- _Problem to work on_: Gather, from the listing beneath this task, every line holding the string "agent".

- _Record set_:
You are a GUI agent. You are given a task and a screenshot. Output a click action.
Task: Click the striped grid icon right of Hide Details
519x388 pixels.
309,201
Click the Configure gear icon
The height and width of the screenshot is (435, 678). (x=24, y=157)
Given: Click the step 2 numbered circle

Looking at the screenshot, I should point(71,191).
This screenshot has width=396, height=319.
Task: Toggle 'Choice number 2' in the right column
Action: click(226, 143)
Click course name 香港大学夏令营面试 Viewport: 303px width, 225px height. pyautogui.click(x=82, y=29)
==
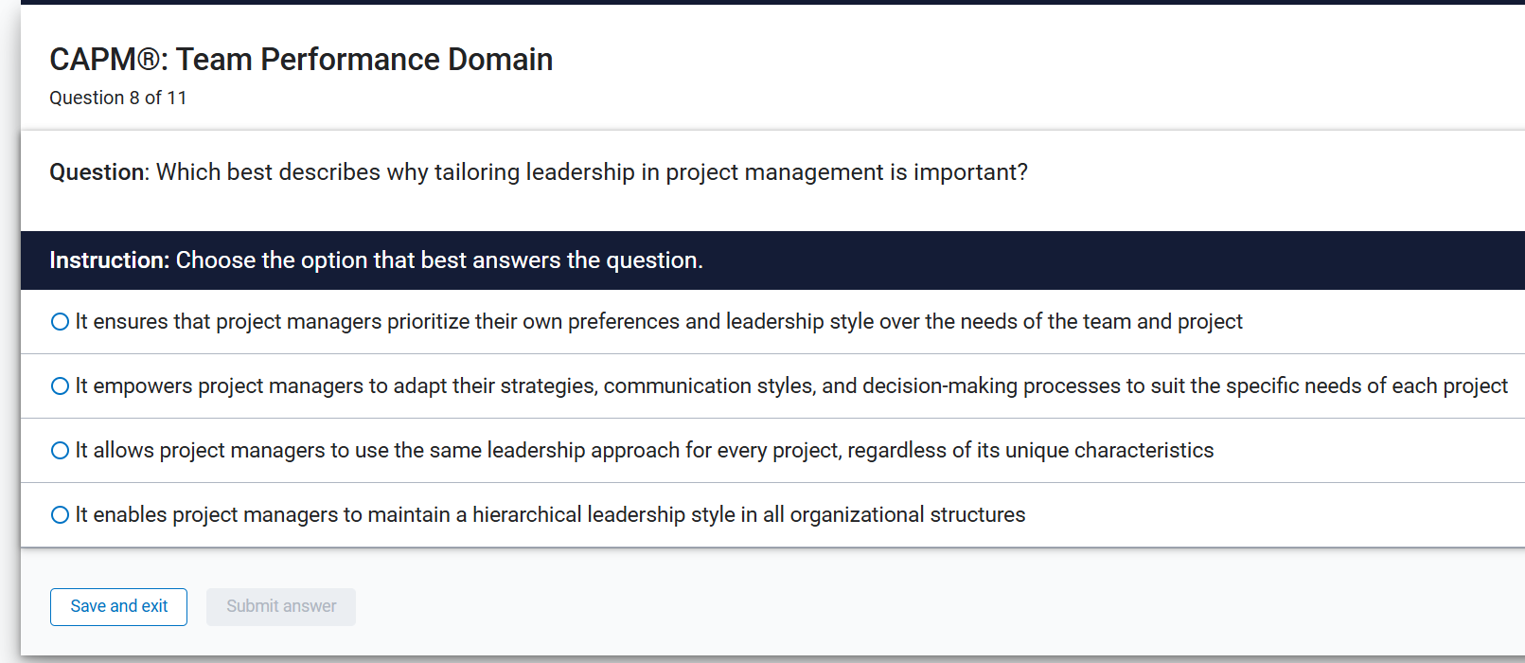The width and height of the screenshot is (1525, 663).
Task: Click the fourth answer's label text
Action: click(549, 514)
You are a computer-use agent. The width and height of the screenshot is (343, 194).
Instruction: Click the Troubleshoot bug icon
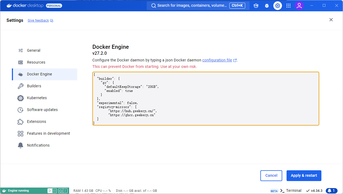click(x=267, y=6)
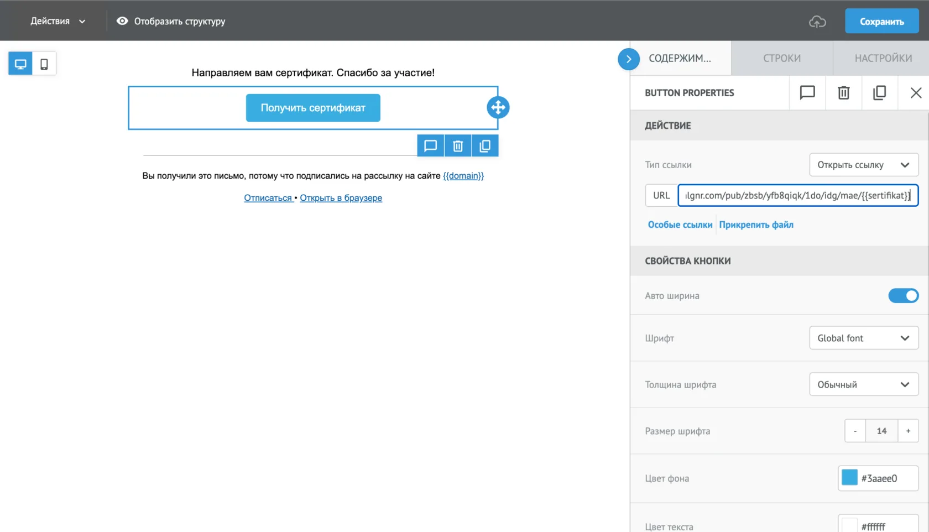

- _Answer area_:
You are a GUI agent. You are given a task and a screenshot. Output a click action.
You are a computer-use agent. The width and height of the screenshot is (343, 194).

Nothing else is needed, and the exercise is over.